We are looking for enthusiastic and creative students and postdocs to join the Macaulay Library to pursue questions in behavioral and evolutionary ecology. Are you interested in animal behavior? The evolution of animal signals? The ecological and evolutionary underpinnings of reproductive strategies? The micro- and macroevolutionary consequences of sexual selection? These questions and others can be answered with the archived media in Macaulay Library and other museum collections, and in some cases by field work on birds and other animals. Please see below if you are interested in these topics and would like to join us. We also encourage students interested in curatorial work and public education to join us. Scientific research is increasingly dependent on technology to address these questions, so we encourage engineers and computer scientists to explore these questions with us, too.

We place equal emphasis on doing the research that we love and teaching and training others to become professional scientists and citizens that value science. In addition, students and postdocs in Macaulay Library have opportunities to interact and collaborate with excellent colleagues through our connections to the Cornell Lab of Ornithology and Department of Neurobiology and Behavior, as well as good ties to other Cornell Departments such as Ecology and Evolutionary Biology and Natural Resources.

Opportunities for Graduate Students and Postdocs

Graduate students and postdocs joining Dr. Mike Webster’s “Weblab” are also part of the Department (or Graduate Field) of Neurobiology and Behavior, and spend time on the main campus as well as at the Lab of Ornithology. Students and postdocs conduct research on a diversity of topics falling within the broad outlines described above. Much of this research is field-based, but some projects rely heavily on using the media specimens and other resources of the Macaulay Library. Although most student projects fall within the major research themes of the Weblab and are focused on birds, we are question-oriented and past student projects have included studies of brood parasitism in ducks, alternative reproductive strategies in sunfish, and even conservation genetics of wild sheep and plants. Contact Mike to learn more.

Opportunities for Undergraduates

We welcome motivated undergraduates interested in obtaining research experience. New students joining the lab are often mentored by a graduate student or postdoc to work on a project. Students often earn course credit for their work. Students who have experience in the lab and show exceptional promise can conduct their own independent research projects. These projects are developed in consultation with the mentor and Mike and often fulfill the requirements of a senior honor’s thesis. Students have also published their work! Contact Eliot Miller to learn more.

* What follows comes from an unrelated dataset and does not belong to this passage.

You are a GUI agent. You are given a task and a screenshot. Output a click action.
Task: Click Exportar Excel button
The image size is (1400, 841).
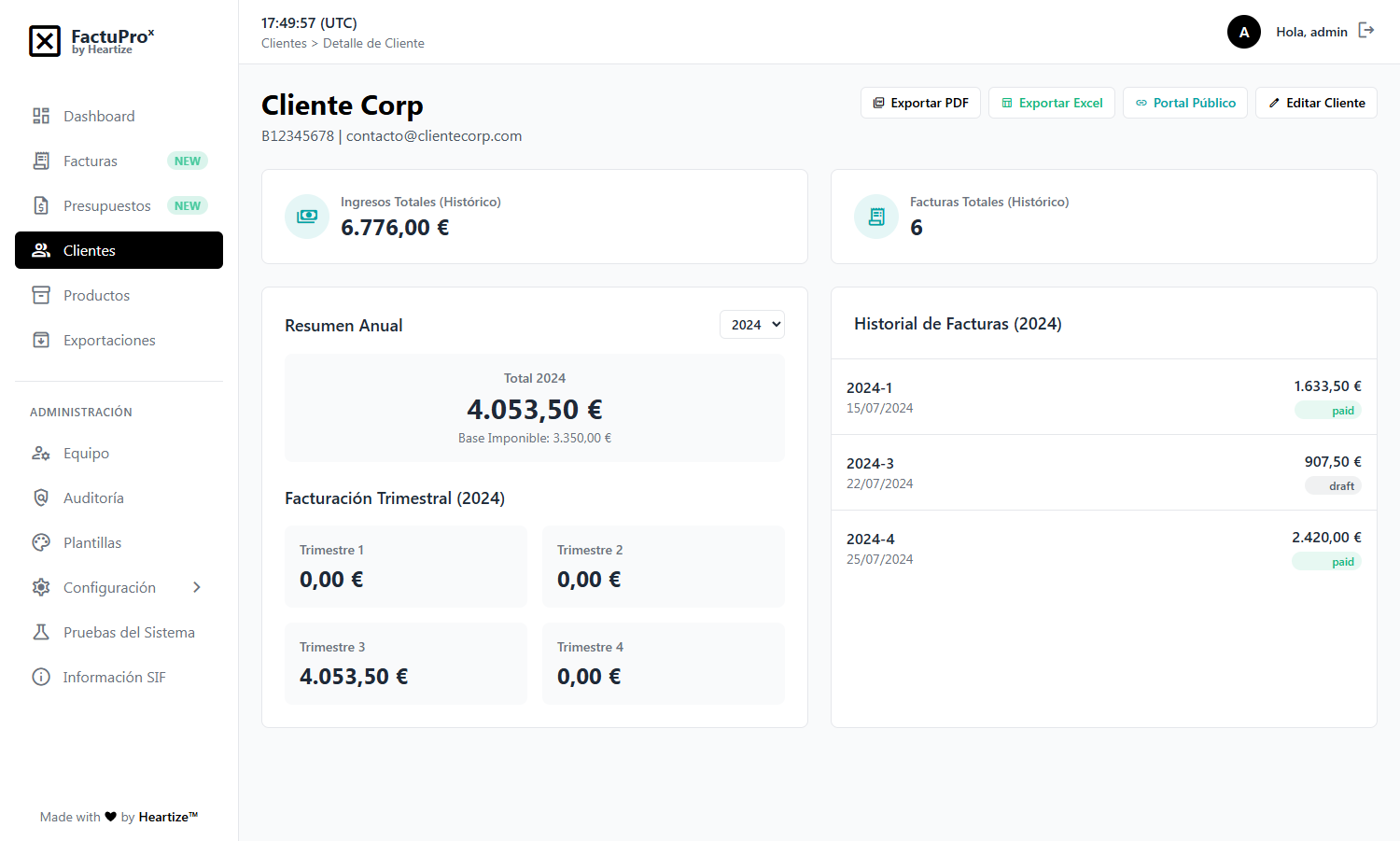click(x=1051, y=103)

Collections-based research

We are seeking undergraduate students who have an interest in animal behavior. Students will have the opportunity to gain skills in data collection and data analysis techniques using the Macaulay Library collection of sound and video recordings of animal behavior. Students will learn how to collect and utilize media in their research, integrate field and lab methods, and develop computational skills for modern, integrative biology research. Research questions could include, but are not limited to, what is the variation in song in house wrens, do ovenbirds incorporate mimicry in their flight calls, does the song of American robins vary in an individual over its lifetime? Do you desire another topic? With a mentor, you can develop your own research question. If interested, contact Eliot Miller explaining your research interests.

Reconstructing the evolution of female and male bird song across songbirds

Bird song is an example of an elaborate trait, like flashy colors and fancy displays of many animals. Such elaborate traits are classically studied in males and are thought to evolve through sexual selection: male songs become more elaborate over evolutionary time to attract females or compete with rival males. But females of many songbird species sing, too! In some songbird species, however, females do not sing. Therefore, a variety of selection pressures (natural, social, and sexual selection) are likely responsible for the evolution of complex songs in females and males. The goal of Karan Odom’s research is to tease apart which of these selection pressures is responsible for elaboration in both male and female song, as well as the loss of female song in certain lineages. Such research helps us understand how the fascinating diversity of life on this planet evolved!

Karan is seeking students to assist in gathering data from bird song recordings to compare female and male songs across many different songbird species. Daily research will involve measuring features of female and male song using song spectrograms, gathering information from the literature about female song, and scoring associated behaviors from species accounts. Training will be provided to use sound analysis software, to objectively score animal behaviors, and to collect and manage large data sets. Opportunities may also be available for statistical analysis, learning phylogenetic comparative methods, and practice presenting scientific research. If interested, contact Karan Odom.

Hybridization in birds

Would you mate with another species? Why do birds sometimes hybridize with other species? 

Drs. Rusty Ligon and Gavin Leighton are searching for an enthusiastic undergraduate researcher to help collect data and compile a database on hybridization in birds. The ultimate goal is to test how sociality and breeding systems influence macroevolutionary patterns of hybridization across birds. The work would entail extracting data from primary and secondary sources of information on birds and learning about macroevolutionary methods. They anticipate that the research would require work for a semester, but could be extended into similar and novel projects. Students working on this project will have the opportunity to receive credit for their participation or apply for supplemental funding (contingent upon a successful, student-written application).